The absolute and unrelenting hatred she had for her crew and officers persisted with her to the bottom when she was eventually sunk by scuttling. She had done a lot in her life but she was still a failure, as with many Japanese military designs of the era too much was asked for so little, and in order to make these demands many of Japan’s numerous warring weapons had many flaws, Mogami was no exception. Though the failures built in to her she cared little about, she could overcome them, no her failure was in Aka, Mogami knew she should have been there, but wasn’t. And while Mogami certainly felt an enormous amount of guilt the death of her daughter was more affiliated with anger and hate against the ones who prevented her from being with Aka. And as time went on while lodged in the seabed she didn’t waiver in these feelings but neither side grew in strength. When she sank and when she was found she had the same feelings. So when lights swirled around her and she heard the voices of men she felt that fury build up and remembered her crew. Bastards, all.

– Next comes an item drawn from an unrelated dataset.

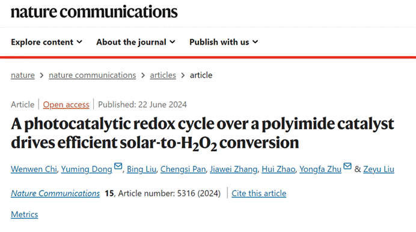Click envelope icon next to Yuming Dong
Screen dimensions: 416x232
118,166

“Mogami,” a man started when the various cables were attached to her, he went on about who they were, who sent them, and why they were there. When offered to be raised she stoped them and said she needed closure, first, “closure on what, ma’am?”
“My daughter Aka, sank by America, about 1943.” The whole crew in the ship so far above her were all puzzled, there was no record Aka existed above the surface, the only evidence was Aka herself and Mogami’s hearthstone, both on the bottom.
“Aka?” The fact that nobody knew of Aka set off Mogami, her daughter was so little in the eyes of her superiors they didn’t even care that she existed. Mogami’s vision went to blood as she scolded and screamed at the crew and her own superiors, eventually she calmed down enough to give them the last known location of her daughter, Aka had given it to Mogami when she spotted the two American ships in hopes to learn they were Japanese. From there she dismissed the ship above her, told them she would not reciprocate until she learned of Aka’s fate.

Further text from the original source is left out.